### Problem description
Please repeat word for word the line containing "Viewport: 308px width, 253px height." and every following line up to and including the last one below, pictures excluded.

(Extracted records)
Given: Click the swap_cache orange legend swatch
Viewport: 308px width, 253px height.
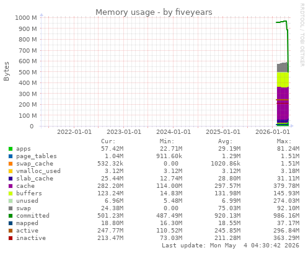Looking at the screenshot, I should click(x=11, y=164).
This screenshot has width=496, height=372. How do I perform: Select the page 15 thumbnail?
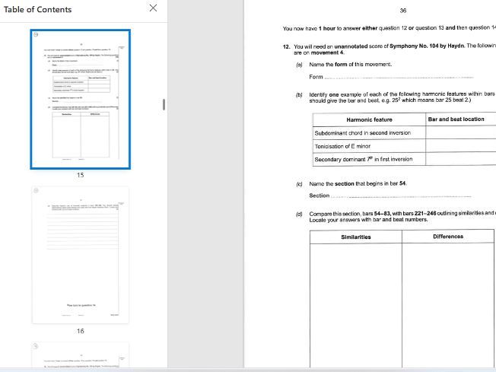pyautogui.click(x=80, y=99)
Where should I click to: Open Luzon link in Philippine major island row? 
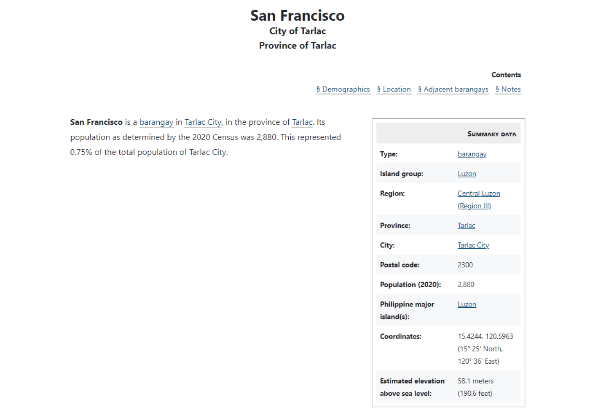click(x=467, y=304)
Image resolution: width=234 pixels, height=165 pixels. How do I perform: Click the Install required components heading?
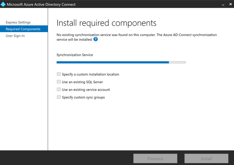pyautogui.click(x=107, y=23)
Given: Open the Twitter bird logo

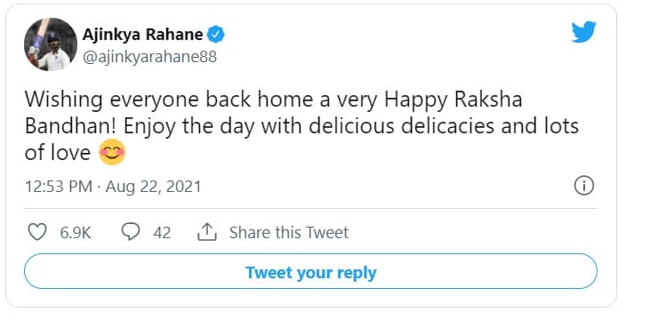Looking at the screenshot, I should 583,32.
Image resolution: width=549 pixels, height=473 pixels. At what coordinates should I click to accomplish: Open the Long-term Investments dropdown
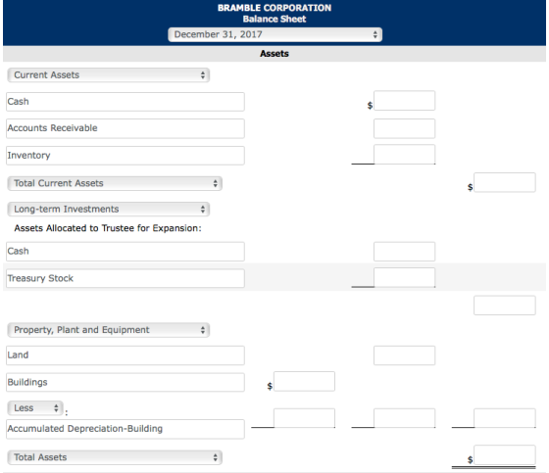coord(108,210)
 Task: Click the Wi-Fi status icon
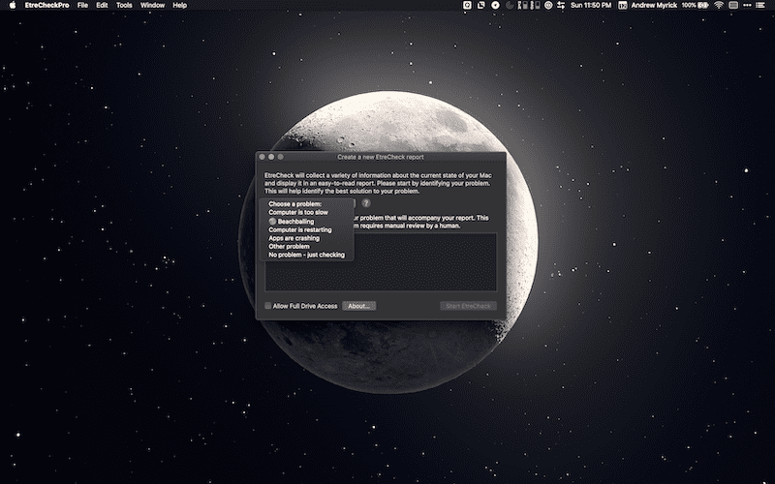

### Response to the task
Viewport: 308px width, 253px height.
Looking at the screenshot, I should click(x=11, y=164).
This screenshot has width=496, height=372. How do I perform: Select the page 15 thumbnail?
pyautogui.click(x=80, y=99)
Where should I click to: Open Luzon link in Philippine major island row? 
click(x=467, y=304)
Image resolution: width=234 pixels, height=165 pixels. How do I perform: Click the Install required components heading?
pyautogui.click(x=107, y=23)
Given: Open the Twitter bird logo

Looking at the screenshot, I should 583,32.
Image resolution: width=549 pixels, height=473 pixels. At what coordinates should I click to accomplish: Open the Long-term Investments dropdown
coord(108,210)
 Task: Click the Wi-Fi status icon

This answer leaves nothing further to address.